Jeb: Explain how that works. Why is that song any different than the others?
Dennis: It is very complicated. Let me explain this to you. You see people talking about stuff like this on the Internet all the time and they know nothing. People spout stuff all the time on the Internet and I have to keep from getting myself up off the floor from laughing myself silly. It used to be that this kind of conversation was limited to the local tavern not anymore.
Here is how it works: You or anyone else in the world can record any song ever written by anybody on a record or CD. As long as it is just recorded music then you can do that, as long as you don’t change the lyrics or the chords appreciatively. In order to put it into another medium such as film, TV commercials or a Broadway musical, any time it appears in another medium then it is up to the songwriter or songwriters to grant permission- that is how it works. Let me be more clear, because it is not always up to the songwriter, it is up to the publisher.
Sometimes songwriters have control over their copyrights. The Beatles never did. Those things are up to the publisher to use in any way they saw fit. Some artists got smarter and that is why some of the compositions that I have written I control completely, and some I do not. The ones that I do not are in the hands of the publishing company as to whether they will give you what is called a synch license to synch music up to picture, and that is how it works.
Jeb: Those two songs are on the same album so what is the big deal?
Dennis: It is a synch right and a synch fee has to be paid, and it has to be negotiated and it is a very long and arduous process; it is not like magic. Many people who write things think that somehow, incorrectly, that these things happen magically. They do not.
I am very grateful and thankful to have the opportunity to record those great songs all in one package so Styx fans can have that. The night we did it, I was trying to decide if we should do “Born for Adventure” because I have the rights to do that one. We’ve got a great arrangement for “Born for Adventure,” but at the last minute I chicken-shitted out. It is my one regret on this package. All of the people are out there, and it is a one shoot situation, and all of the cameras are out there and there is no real rehearsal. I just didn’t want to risk it. I felt risk-adverse, and now I am sad I didn’t do it, but it is still a pretty good collection of songs.
Jeb: As a live album, the set list works very well... Even the track listing and the song order ebbs and flows and makes the show flow well.
Dennis: A set list is the second most important thing you can do in a performance. The first important thing you can do in a performance is to have the songs to play. You can take the same set of songs and put them in a different order and the feel of the show will be completely different. There is an art to having an arch to a performance.

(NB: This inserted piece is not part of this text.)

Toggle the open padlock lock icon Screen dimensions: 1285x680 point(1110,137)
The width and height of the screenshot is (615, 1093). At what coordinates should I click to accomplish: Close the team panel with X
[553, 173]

AC/DC does not have this problem, as they have no arch. They start at a level and it stays. They do that thing that they do, but bands that are eclectic in their songwriting, a band that has some rockers and some ballads… you have to be very careful, because if you don’t get it right, then there will be more pee breaks than you want. “I am going to get a beer. I will be back.” You want to keep them spellbound.
Jeb: It does work; I am not kissing your butt. We’ve done enough interviews that I would still talk about it if I didn’t think it was good. To be honest, I am very satisfied with this effort.
Dennis: I am glad to hear that and that has been one hundred percent across the board from anybody who has seen this thing. They have said that it is very satisfying and they love the energy in the performance. The joy that this band has in the performance of these songs is not faked. There is no ‘going through the motions’. These guys like each other as people, and they love playing these songs together on stage, and that is what comes across on the video.
Jeb: Is it bittersweet that Styx used to be that way and now you had to get a new band to get back to this feeling?
Dennis: Every day that I take a breath... I gave my entire life to that band. I thought about that band 24/7 for as long as I could remember. It was my whole professional life. If you followed my solo career, then you will see that I never gave a quarter of the energy to my solo career that I did to Styx. I never wanted a solo career. I like being in bands. Consequently, when I look at this, yeah, I mean, you know, Styx was that important and that vital in my life. There is no way that you can simply walk away from it. It is there every day, because I am obviously in competition with the thing that I was very instrumental in creating… am I not? I am in competition with myself. For the fans, there are two choices when they fly the friendly skies. It’s bad enough that I have to worry about Foreigner; I have to worry about my former band mates as well. We are all grabbing at the same pie and we are trying to get our slice.
Jeb: At the same time, this is not just you playing music. This is a band, yet it says your name and not a band name.
Dennis: By contract it has to say that.
Jeb: You are not a dumb guy; you must have a method to your madness…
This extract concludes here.